District 5 State Representative Louis Riggs (R-Hannibal) expressed the pandemic has demonstrated just how bad internet access is in rural Missouri.
“This (funding) is much-needed and timely. In the spring, there were 20,000 high school seniors who were trying to graduate across Missouri who did not have broadband access,” Riggs said in an email.
“Over 500 current locations will be affected by this agreement and any new locations requesting internet service in these areas,” said Mark Twain Communications Company CEO and general manager Jim Lyon.
All locations directly along the fiber route will be eligible for up to 1G fiber optic internet service.
Shelby County was granted $695,707 from the CARES Act. Mark Twain was given $205,000 to cover half of the fiber construction cost that totals $410,000.
“We are mainly doing this for the schools. So, they can have access to E-learning. If and when that becomes necessary,” said Presiding Commissioner Glenn Eagan.
“Other reasons are, people are working from home more.

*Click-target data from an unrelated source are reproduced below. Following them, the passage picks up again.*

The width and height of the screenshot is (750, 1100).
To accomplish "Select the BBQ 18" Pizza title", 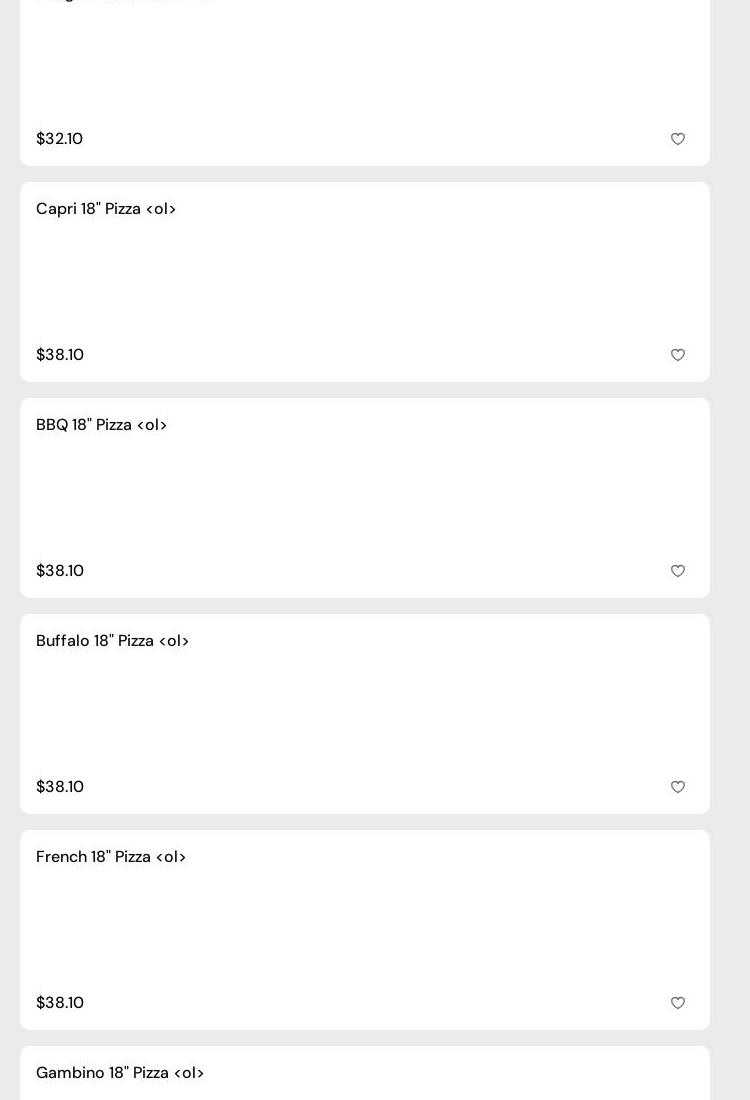I will pyautogui.click(x=101, y=425).
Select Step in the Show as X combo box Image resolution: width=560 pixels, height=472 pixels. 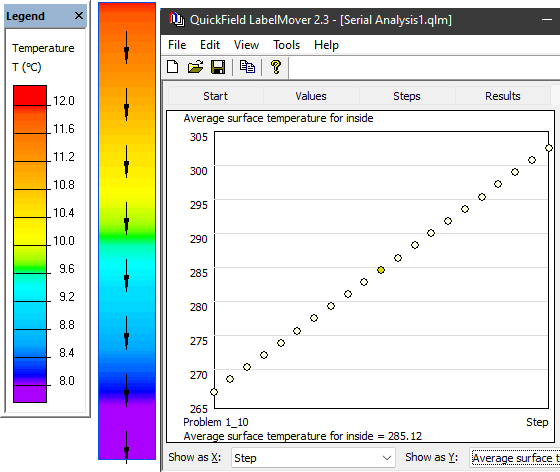(313, 457)
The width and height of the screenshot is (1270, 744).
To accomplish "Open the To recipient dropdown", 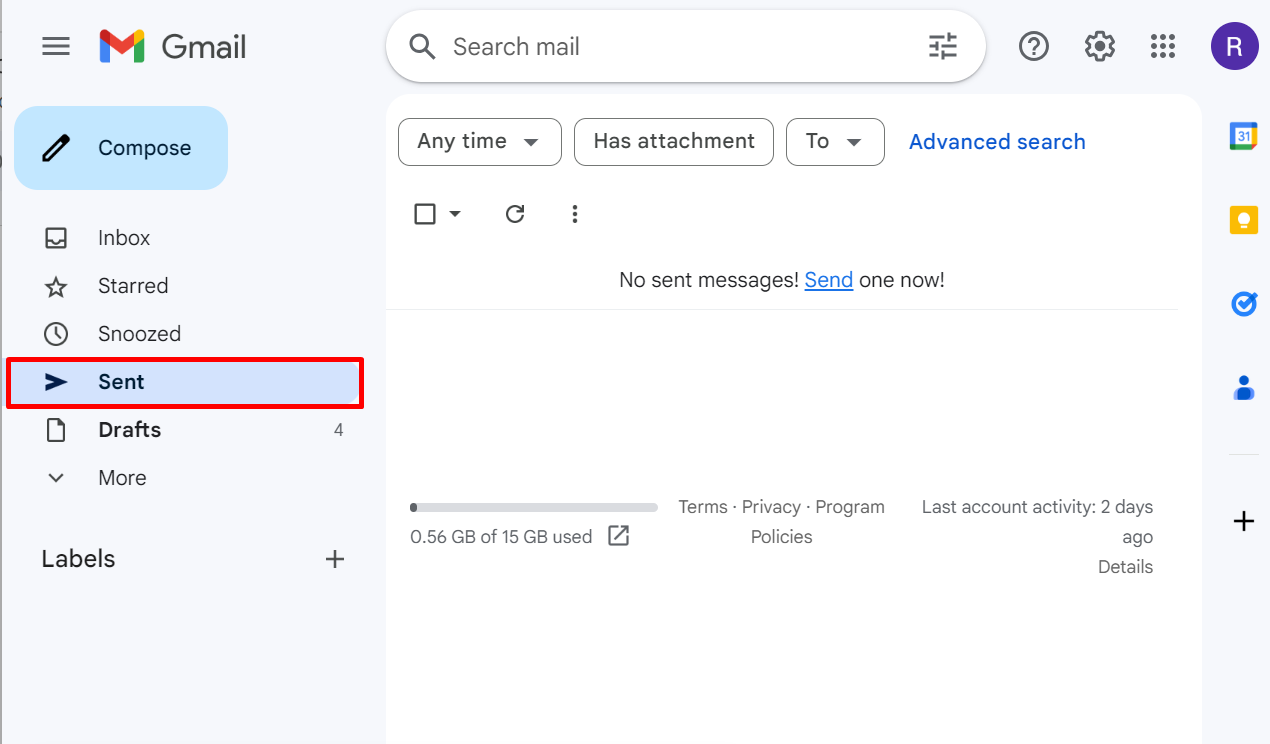I will click(x=834, y=141).
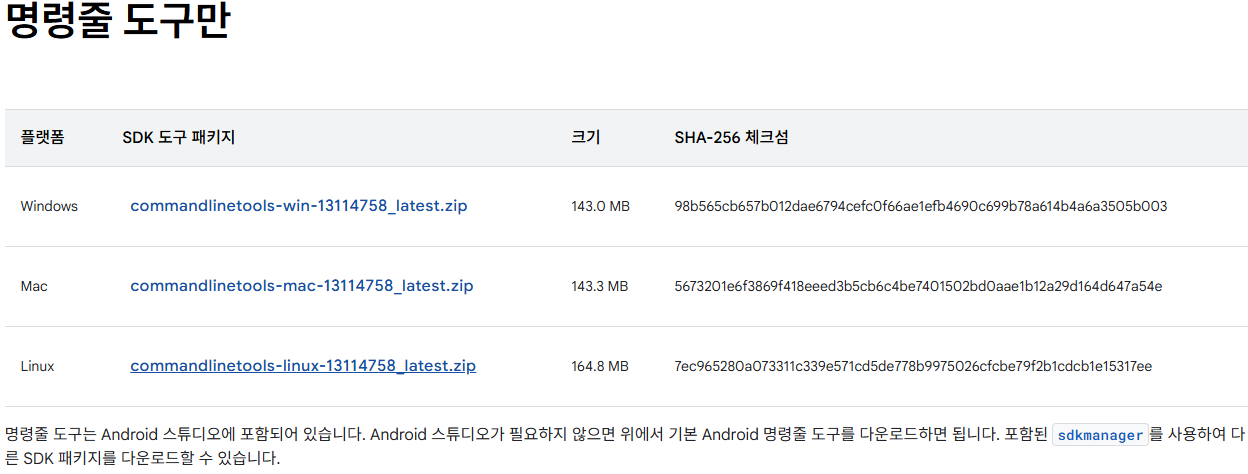The height and width of the screenshot is (474, 1248).
Task: Download the Mac command line tools zip
Action: 301,286
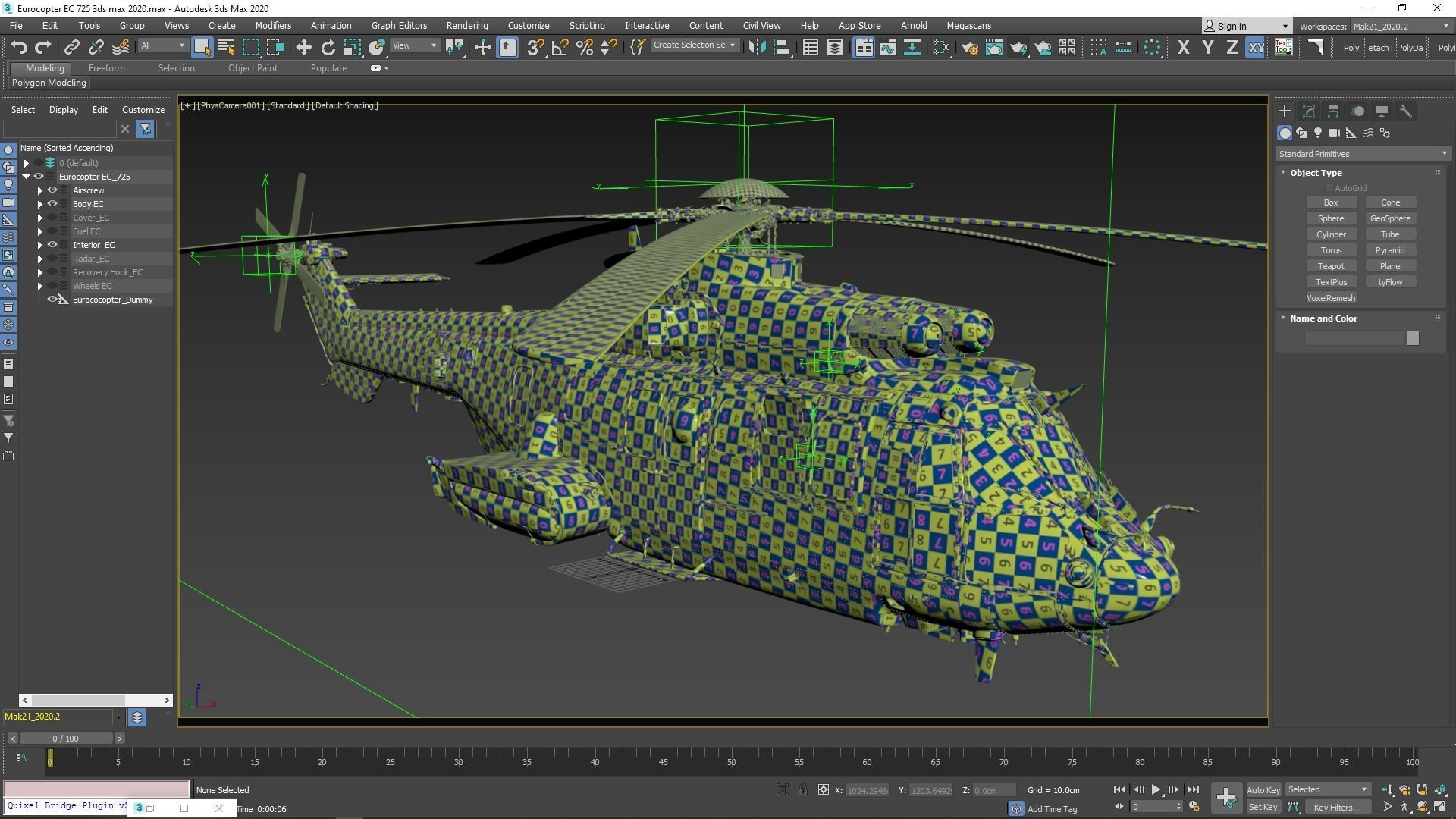Open the Rendering menu
This screenshot has width=1456, height=819.
pos(466,25)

It should increase the compacity to do their jobs from home, as well,” Eagan added.
Riggs said he has asked the Governor’s office to label any CARES Act funding not distributed by counties by the end of December as broadband to keep those funds in Missouri.
“This is a once in a lifetime opportunity to build our capacity quickly in Missouri and it needs to be done sooner rather than later,” said Riggs.
Riggs stated that if schools shut down again, there might be a number of seniors without access and as many as 200,000 K-12 students statewide with substandard access.
“This is unacceptable and sets our students back in way we might not be able to recover,” Riggs continued.
Lyon explained that virtual learning, working from home and telemedicine have become necessities this year.
“With the help of CARES funding, Mark Twain can help make this experience better for the citizens of Shelby County,” Lyon said.
Construction is expected to be finished before the end of the year.